Finally, his mother, fed up, sent him to detox at the Salvation Army, which required him to attend Alcoholics Anonymous meetings. At one of them, the speaker turned out to be a high school buddy of his. “He said, ‘Nate Rush, I’m glad you’re alive!’ and ran up to me and hugged me,” Rush recalls. “Then he told me I needed to go to Narcotics Anonymous, get a sponsor and stay at the Salvation Army—and I did all that and got my life together.” Newly sober, he worked his way up at the Salvation Army from a janitor to a counselor. From there, he worked in HIV/AIDS services, eventually becoming the head of Bethlehem House, a recovery facility.

During that time, he also finally decided to get an HIV test. “I’d already made peace with the idea that I had it,” as so many of his former injection-drug-using friends did. But surprise—he did not. However, another test found that he had hep C, along with the related cirrhosis. 

In the 2010s, the Food and Drug Administration approved a new generation of HCV protease inhibitor drugs that proved to cure hep C in three months or less with, in most cases, few to no side effects. Rush went on a two-drug combination. After eight of his 12 weeks on that combo, lab tests showed he had no hep C viral load. He was cured of HCV.

Rush says he wasn’t trepidatious about going on the treatment because “I’d had the privilege of doing leadership training with the Centers for Disease Control and Prevention, where I learned about evidence-based treatment. So I trusted the science. Plus, I had my network of people who’d already done the treatment, and I trusted their lived experience.”

Today, he says, he spends a lot of time convincing other Black folks living with hep C that treatment is not what it used to be. Getting them to believe him is not always easy. “The scientists once tricked us with Tuskegee,” he says, referring to the infamous racist Tuskegee experiment from 1932 to 1972 during which white researchers withheld a cure for syphilis from Black men so they could observe the natural progression of the disease. 

Rush says he understands how that example and numerous other documented instances of racism in medicine have soured many Black folks on the health care establishment. “Go do the research,” he insists. “And find someone who has done the treatment and ask them”—either in person or via various online hep C Facebook groups.

Giving out good information is what Rush has devoted many years to, including in his current job as a part-time counselor for Indy’s Recovery Cafe, a drop-in treatment, social and services center for folks experiencing addiction and/or homelessness. He’s done much of that work over Zoom in the age of COVID-19, which nearly took his own life recently. He caught the coronavirus in the rehab center his family had put him in due to his growing mobility issues. He wound up on a respirator in a drug-induced coma and was paralyzed for six months.

INFORMATION PROVIDED =>
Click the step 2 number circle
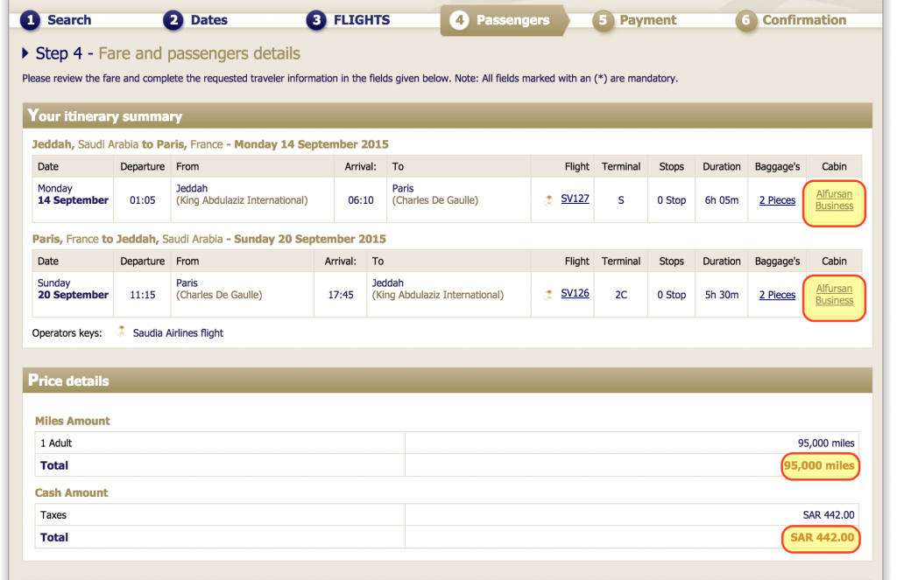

WHAT YOU WILL DO =>
• a. Reproduce the portion of the passage about Nate Rush that opens with the words containing "During that time, he" and closes with "the related cirrhosis.".
• b. According to the passage about Nate Rush, after how many weeks of his 12-week drug combination did lab tests show no hepatitis C viral load?
The material above comes from a source separate from the passage about Nate Rush.

RESPONSES BY TASK =>
• a.
During that time, he also finally decided to get an HIV test. “I’d already made peace with the idea that I had it,” as so many of his former injection-drug-using friends did. But surprise—he did not. However, another test found that he had hep C, along with the related cirrhosis.

• b. After eight weeks.